YOUR HOST HAS NOTED elsewhere that in studying Hebrew at CitizenCafe Tel Aviv, he gets exposed to a lot of Israeli pop culture. Listening to modern, secular folks discuss Hebrew – or speak or sing in Hebrew – carries with it these echoes of the Tanakh. It cannot but just as much modern English carries echoes of Shakespeare and the King James Bible. However it’s rare that a pop song will explain a passage in King Lear or the Acts of the Apostles just by virtue of being in the same language. Even listening to the news broadcast in Hebrew, one can hear “Judea” and “Samaria” and have some strange flashbacks. But today’s email for the American’s in the crowd – talking about “Thanksgiving” – blew my mind. And then the mind of several people at work today.

The email offered to teach me:

Fun facts about “todah” which means “thanks” or, in Modern Israeli Hebrew, it’s used for “Thank you”. It linked to a blog post but here’s the mind blowing part:

Some of you may know the word Jewish or יהודים (yeh-huh-deem) comes from the name Judha or יהודה (ye-huh-dah). It is told in the book of Genesis, that after Leah gave birth to Judah, she gave thanks to God and praised him for her good fortune. The name comes from the verb לֵהוֹדוֹת (leh-hoh-doht) which means – to thank. However, it also means to confess or to admit something. It seems like in the bible, these two verbs were strongly related and sometimes even interchangeable.

You will not notice, perhaps, if you are not a Christian reading this, but “giving thanks” and “confessing” are two different Sacraments in the Christian tradition. To “Give Thanks” is the Eucharist or Mass, to confess one’s sins is the Sacrament of Confession.
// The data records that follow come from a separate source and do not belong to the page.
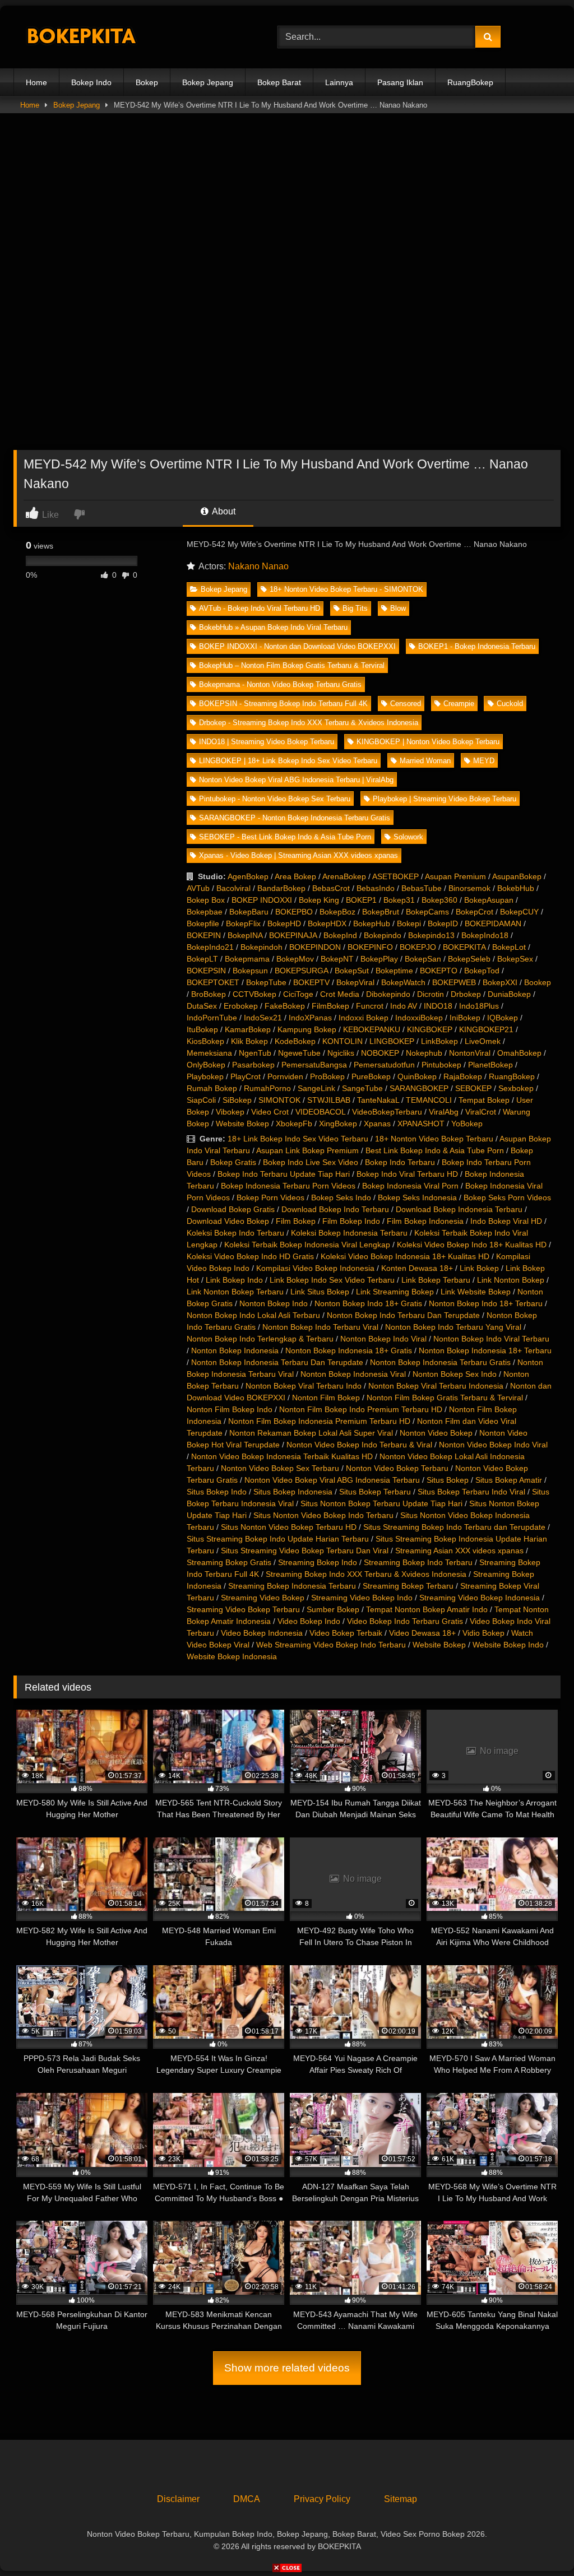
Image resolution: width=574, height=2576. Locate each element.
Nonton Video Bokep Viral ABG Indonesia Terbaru (332, 1479)
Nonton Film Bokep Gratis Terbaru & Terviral (445, 1397)
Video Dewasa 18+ (422, 1632)
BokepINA (245, 935)
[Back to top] (539, 2543)
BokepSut (352, 970)
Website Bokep (242, 1123)
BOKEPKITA (464, 947)
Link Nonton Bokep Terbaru (235, 1291)
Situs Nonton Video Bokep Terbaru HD (289, 1527)
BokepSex (515, 958)
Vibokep (230, 1111)
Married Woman (425, 760)
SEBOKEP (473, 1088)
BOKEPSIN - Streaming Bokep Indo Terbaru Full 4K (283, 703)
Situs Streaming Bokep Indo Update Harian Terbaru (278, 1538)
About (222, 511)
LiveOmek (483, 1041)
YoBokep (467, 1123)
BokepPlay (379, 958)
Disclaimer (178, 2499)
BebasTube (421, 888)
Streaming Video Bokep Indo (362, 1597)
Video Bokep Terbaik (345, 1632)
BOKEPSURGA (301, 970)
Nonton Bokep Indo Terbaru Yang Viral (453, 1326)
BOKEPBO (294, 911)
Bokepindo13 (431, 935)
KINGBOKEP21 (486, 1029)
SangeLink (316, 1088)
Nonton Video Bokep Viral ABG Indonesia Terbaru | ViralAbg (296, 780)
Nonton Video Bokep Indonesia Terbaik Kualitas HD (282, 1456)
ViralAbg (444, 1111)
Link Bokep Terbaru (435, 1279)
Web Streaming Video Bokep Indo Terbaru (331, 1644)
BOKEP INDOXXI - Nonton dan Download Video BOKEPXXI (297, 646)
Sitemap (400, 2499)
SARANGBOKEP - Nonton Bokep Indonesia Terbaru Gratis (294, 818)
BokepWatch (403, 982)
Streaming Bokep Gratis (229, 1562)
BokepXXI (500, 982)
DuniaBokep (509, 994)
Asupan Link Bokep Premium (307, 1150)
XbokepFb (294, 1123)
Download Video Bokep (228, 1221)
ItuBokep (202, 1029)
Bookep (537, 982)
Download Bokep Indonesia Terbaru (459, 1209)
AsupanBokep (516, 876)
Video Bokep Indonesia (262, 1632)
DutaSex (202, 1005)
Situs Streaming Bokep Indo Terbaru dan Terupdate (454, 1527)
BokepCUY (519, 911)
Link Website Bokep (476, 1291)
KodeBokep (295, 1041)
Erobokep (241, 1005)
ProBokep (327, 1076)
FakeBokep (285, 1005)
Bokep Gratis (233, 1162)
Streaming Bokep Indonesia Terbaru (292, 1585)
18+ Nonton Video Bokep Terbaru (434, 1138)
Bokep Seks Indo (341, 1197)
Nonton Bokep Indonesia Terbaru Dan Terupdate (277, 1362)
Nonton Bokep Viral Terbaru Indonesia (435, 1385)
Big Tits (355, 608)
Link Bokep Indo (234, 1279)
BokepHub (371, 923)
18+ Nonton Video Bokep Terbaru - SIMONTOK (346, 589)
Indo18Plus (479, 1005)
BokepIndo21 (210, 947)
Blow (398, 608)
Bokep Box (206, 899)
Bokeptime (394, 970)
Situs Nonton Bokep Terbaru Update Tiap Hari (381, 1503)
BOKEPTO (438, 970)
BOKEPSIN (206, 970)
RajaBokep (462, 1076)
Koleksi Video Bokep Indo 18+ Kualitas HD (472, 1244)
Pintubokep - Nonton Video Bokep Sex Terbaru (274, 799)
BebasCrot (331, 888)
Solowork (408, 837)
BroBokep (208, 994)
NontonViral (469, 1052)
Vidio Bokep (483, 1632)
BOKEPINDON (315, 947)
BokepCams (427, 911)
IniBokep (465, 1017)
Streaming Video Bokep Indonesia (479, 1597)
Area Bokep (295, 876)
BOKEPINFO (370, 947)
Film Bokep (296, 1221)
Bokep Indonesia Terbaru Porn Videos (288, 1185)
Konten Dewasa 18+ (417, 1268)
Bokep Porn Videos (270, 1197)
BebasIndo (376, 888)
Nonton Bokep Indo (273, 1303)
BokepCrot (474, 911)
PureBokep (371, 1076)
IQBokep (502, 1017)
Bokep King (319, 899)
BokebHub (515, 888)
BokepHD (284, 923)
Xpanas (377, 1123)
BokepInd (340, 935)
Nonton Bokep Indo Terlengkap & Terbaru (260, 1338)
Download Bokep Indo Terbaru (335, 1209)
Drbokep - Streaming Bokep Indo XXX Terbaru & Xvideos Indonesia (308, 722)
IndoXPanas (310, 1017)
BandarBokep (281, 888)
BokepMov (295, 958)
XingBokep (338, 1123)
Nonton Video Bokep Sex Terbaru (280, 1468)
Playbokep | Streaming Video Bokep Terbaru (444, 799)
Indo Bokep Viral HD (506, 1221)
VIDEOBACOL (320, 1111)
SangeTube (362, 1088)
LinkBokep (439, 1041)
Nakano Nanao (258, 566)
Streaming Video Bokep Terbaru (243, 1609)
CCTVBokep (254, 994)
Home (36, 82)
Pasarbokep (253, 1064)
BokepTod (481, 970)
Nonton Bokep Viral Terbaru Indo (304, 1385)
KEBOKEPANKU (371, 1029)
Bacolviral (233, 888)
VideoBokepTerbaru (387, 1111)
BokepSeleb (469, 958)
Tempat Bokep (484, 1100)
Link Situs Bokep (319, 1291)
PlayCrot (245, 1076)
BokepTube (266, 982)
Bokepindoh (261, 947)
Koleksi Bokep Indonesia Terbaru (349, 1232)
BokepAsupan (488, 899)
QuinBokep (417, 1076)
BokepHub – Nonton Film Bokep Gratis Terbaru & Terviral (292, 665)
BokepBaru (249, 911)
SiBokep (237, 1100)
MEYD (483, 760)
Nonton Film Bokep (326, 1397)
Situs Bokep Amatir (508, 1479)
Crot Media (339, 994)
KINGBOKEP (429, 1029)
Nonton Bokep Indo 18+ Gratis (368, 1303)
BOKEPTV (311, 982)
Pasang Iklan (400, 82)
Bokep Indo (91, 82)
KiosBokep (205, 1041)
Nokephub (424, 1052)
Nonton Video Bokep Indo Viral (493, 1444)
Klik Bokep (249, 1041)
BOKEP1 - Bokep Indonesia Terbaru (476, 646)
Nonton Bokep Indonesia (235, 1350)
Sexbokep (516, 1088)
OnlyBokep (206, 1064)
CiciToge (298, 994)
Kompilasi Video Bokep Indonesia (315, 1268)
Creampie (458, 703)
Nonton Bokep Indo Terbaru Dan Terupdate (403, 1315)
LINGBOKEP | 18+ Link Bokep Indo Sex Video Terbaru (288, 760)
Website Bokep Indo (508, 1644)
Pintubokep (441, 1064)
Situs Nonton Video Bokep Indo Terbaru (323, 1515)
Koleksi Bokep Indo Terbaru (235, 1232)
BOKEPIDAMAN (493, 923)
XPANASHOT (421, 1123)
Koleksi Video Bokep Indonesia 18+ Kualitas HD (405, 1256)
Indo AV (403, 1005)
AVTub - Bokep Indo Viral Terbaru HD (259, 608)
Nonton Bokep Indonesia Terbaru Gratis (440, 1362)
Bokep (147, 82)
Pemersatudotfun (384, 1064)
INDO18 (438, 1005)
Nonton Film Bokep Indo (229, 1409)
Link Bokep (479, 1268)
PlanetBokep (490, 1064)
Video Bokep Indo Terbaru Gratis (405, 1621)
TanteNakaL (378, 1100)
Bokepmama (247, 958)
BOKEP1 (361, 899)
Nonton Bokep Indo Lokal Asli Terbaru (253, 1315)
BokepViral (355, 982)
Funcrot (369, 1005)
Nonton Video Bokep (436, 1432)
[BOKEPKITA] (128, 37)
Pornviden (285, 1076)
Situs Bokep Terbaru (375, 1491)
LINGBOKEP (391, 1041)
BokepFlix (243, 923)
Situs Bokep (448, 1479)
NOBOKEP (380, 1052)
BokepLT (202, 958)
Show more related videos (287, 2368)
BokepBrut (380, 911)
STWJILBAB (328, 1100)
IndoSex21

To read (even in this off-handed way) that they are the same word in Hebrew is quite the surprise. Not, mind you, that this was unknown to others, only to the present writer and everyone he’s spoken to so far. Yet here it is in the Strong’s Hebrew Dictionary, #3034:

yadah: to throw, cast
Original Word: יָדָה
Part of Speech: Verb
Transliteration: yadah
Phonetic Spelling: (yaw-daw’)
Definition: to throw, cast

confess (10), confessed (3), confesses (1), confessing (2), gave (1), gave praise (1), give you thanks (5), give thanks (59), giving praise (1), giving thanks (3), glorify (1), hymns of thanksgiving (1), making confession (1), placed (1), praise (17), shoot (1), thank (5), thanksgiving (1), throw down (1).

A primitive root; used only as denominative from yad; literally, to use (i.e. Hold out) the hand; physically, to throw (a stone, an arrow) at or away; especially to revere or worship (with extended hands); intensively, to bemoan (by wringing the hands) — cast (out), (make) confess(-ion), praise, shoot, (give) thank(-ful, -s, -sgiving).

The linking of worship with extended hands and bemoaning with wringing of hands even adds the proper physical gestures for the two sacraments.

There’s so much more to go into between the “offering of thanks and praise” in the Mass and the Thanksgiving offering in the Temple; the Rite of Yom Kippur and the Sacrament of Confession…. there’s so much more. One random line in a blog post from my Hebrew School opened the Bible in an entirely new way for me today. Every word is an echo of the language used by the prophets.

I started my second semester on Monday.